Глава тридцать пятая
Теперь еще хочется упомянуть об одном киевском событии, которое прекрасно и трогательно само по себе и в котором вырисовалась одна странная личность с очень сложным характером. Я хочу сказать о священнике Евфимии Ботвиновском*, которого все в Киеве знали просто под именем «попа Ефима», или даже «Юхвима».
Усопший епископ рижский Филарет* Филаретов, в бытность его ректором духовной академии в Киеве, 28 декабря 1873 года писал мне: «спрашиваете о Евфиме, — Евфим, друг наш, умре 19 сентября. Оставил семейство из шести душ, трех женских и трех мужеских. Но, видно, Евфим при слабостях своих имел в себе много доброго. При его погребении было большое стечение народа, провожавшего его с большим плачем. Дети остались на чужом дворе, без гроша и без куска хлеба; но добрыми людьми они обеспечены теперь так, что едва ли бы и при отце могли иметь то, что устроила для них попечительность людская».
С тех пор, когда мне случалось быть в Киеве, я никогда и ни от кого не мог получить никаких известий о детях отца Евфима; но что всего страннее, и о нем самом память как будто совершенно исчезла, а если начнешь усиленно будить ее, то услышишь разве только что-то о его «слабостях». В письме своем преосвященный* Филарет говорит: «не дивитеся сему — банковое направление все заело. В Киеве ничем не интересуются, кроме карт и денег».
Не знаю, совершенно ли это так, но думается, что довольно близко к истине.

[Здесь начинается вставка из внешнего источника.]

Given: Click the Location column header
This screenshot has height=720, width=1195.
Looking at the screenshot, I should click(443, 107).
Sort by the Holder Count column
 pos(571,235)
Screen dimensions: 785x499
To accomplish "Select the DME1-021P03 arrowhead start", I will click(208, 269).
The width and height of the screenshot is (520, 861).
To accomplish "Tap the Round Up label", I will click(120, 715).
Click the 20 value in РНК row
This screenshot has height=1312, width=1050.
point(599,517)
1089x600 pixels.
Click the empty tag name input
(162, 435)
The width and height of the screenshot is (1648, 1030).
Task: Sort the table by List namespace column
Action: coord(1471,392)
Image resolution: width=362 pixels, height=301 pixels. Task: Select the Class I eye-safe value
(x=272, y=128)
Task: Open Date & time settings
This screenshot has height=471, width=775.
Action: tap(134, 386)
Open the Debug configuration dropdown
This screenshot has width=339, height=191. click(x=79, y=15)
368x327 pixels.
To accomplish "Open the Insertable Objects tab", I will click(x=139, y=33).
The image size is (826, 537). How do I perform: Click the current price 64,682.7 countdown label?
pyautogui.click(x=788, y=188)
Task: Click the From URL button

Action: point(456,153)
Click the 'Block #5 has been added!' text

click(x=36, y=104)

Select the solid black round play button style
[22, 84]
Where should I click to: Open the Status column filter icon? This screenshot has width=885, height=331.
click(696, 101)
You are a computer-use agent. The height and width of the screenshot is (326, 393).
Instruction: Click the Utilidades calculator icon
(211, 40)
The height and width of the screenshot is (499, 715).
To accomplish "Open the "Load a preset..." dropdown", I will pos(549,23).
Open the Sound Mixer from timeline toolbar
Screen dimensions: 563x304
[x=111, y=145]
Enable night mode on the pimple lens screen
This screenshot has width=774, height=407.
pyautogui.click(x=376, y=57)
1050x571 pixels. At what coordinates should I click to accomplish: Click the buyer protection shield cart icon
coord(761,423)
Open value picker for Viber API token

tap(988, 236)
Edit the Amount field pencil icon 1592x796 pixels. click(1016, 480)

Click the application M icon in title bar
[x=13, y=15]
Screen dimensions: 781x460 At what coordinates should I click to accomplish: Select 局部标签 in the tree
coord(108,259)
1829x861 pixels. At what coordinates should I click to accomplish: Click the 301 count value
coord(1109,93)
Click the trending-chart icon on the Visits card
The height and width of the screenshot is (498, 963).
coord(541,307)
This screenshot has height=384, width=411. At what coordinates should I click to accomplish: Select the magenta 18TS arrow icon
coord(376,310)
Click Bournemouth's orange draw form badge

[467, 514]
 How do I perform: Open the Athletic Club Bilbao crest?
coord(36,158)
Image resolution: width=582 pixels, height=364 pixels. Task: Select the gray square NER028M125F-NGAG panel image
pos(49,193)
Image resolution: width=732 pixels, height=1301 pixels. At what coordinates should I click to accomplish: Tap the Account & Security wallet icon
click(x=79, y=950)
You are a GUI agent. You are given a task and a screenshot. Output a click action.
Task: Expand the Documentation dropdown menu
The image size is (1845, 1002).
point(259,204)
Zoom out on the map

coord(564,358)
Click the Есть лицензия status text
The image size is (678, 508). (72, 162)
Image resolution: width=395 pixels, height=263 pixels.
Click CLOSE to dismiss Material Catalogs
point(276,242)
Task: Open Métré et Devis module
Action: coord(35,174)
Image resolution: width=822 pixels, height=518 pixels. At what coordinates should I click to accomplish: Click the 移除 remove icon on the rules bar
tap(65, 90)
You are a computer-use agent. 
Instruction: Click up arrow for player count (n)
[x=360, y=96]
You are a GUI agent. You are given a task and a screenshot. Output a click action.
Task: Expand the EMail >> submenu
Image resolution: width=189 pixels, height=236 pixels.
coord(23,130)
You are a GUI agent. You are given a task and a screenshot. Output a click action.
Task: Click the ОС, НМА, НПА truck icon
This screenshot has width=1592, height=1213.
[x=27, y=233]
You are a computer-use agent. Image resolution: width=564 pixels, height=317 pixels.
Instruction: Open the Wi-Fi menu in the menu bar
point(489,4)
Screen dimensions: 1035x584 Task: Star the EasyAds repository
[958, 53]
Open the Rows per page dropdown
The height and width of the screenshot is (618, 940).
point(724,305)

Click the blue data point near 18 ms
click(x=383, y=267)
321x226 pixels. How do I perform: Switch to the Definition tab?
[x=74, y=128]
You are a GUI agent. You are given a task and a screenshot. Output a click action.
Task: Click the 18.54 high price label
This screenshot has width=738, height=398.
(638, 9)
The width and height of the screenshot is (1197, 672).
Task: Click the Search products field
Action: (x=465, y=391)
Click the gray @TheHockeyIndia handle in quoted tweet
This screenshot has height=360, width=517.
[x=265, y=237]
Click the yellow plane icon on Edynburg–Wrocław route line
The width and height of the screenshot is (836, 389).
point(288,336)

Чтобы не вызывать недомолвками ложных толкований, лучше сказать, что «слабости» о. Ефима составляли просто кутежи, которые тогда были в большой моде в Киеве. Отец Евфим оказался большим консерватором и переносил эту моду немножко дольше, чем было можно. Отец Евфим любил хорошее винцо, компанию и охоту. Он был лучший биллиардный игрок после Курдюмова и отлично стрелял; притом он, по слабости своего характера, не мог воздержаться от удовольствия поохотиться, когда попадал в круг друзей из дворян. Тут о. Евфим переодевался в егерский костюм, хорошо приспособленный к тому, чтобы спрятать его «гриву», и «полевал»*, по преимуществу с гончими. Нрава Юхвим был веселого, даже детски шаловливого и увлекающегося до крайностей, иногда непозволительных; но это был такой человек, каких родится немного и которых грешно и стыдно забывать в одно десятилетие.
Каков Юхвим был как священник — этого я разбирать не стану, да и думаю, что это известно одному богу, которому служил он, как мог и как умел. Внешним образом священнодействовать Юхвим был большой мастер, но «леноват», и потому служил редко — больше содержал у себя для служения каких-то «приблудных батюшек», которые всегда проживали у него же в доме. Отец Юхвим прекрасно читал и иногда, читая великопостные каноны, неудержимо плакал, а потом сам над собою шутил, говоря:
— Столько я, ледачий піп*, нагрішив, що бог вже змиловався надо мною и дав мені слезы, щоб плакати діл моих горько. Не можу служить, не плачучи.
Разберите и рассудите хоть по этому, что это был за человек по отношению к вере? По моему мнению, он был человек богопочтительный, но его кипучая, художественная и сообщительная натура, при уме живом, но крайне легком и несерьезном, постоянно увлекала его то туда, то сюда, так что он мог бы и совершенно извертеться, если бы не было одного магнита, который направлял его блуждания к определенной точке. Магнитом этим, действовавшим на Юхвима с страшною, всеодолевающею органическою силою, была его громадная, прирожденная любовь к добру и сострадание.
Когда я зазнал отца Евфима, он был очень юным священником маленькой деревянной церковки Иоанна Златоуста против нынешней старокиевской части. Приход у него был самый беднейший, и отцу Евфиму совершенно нечем было бы питаться, если бы семье его господь не послал «врана».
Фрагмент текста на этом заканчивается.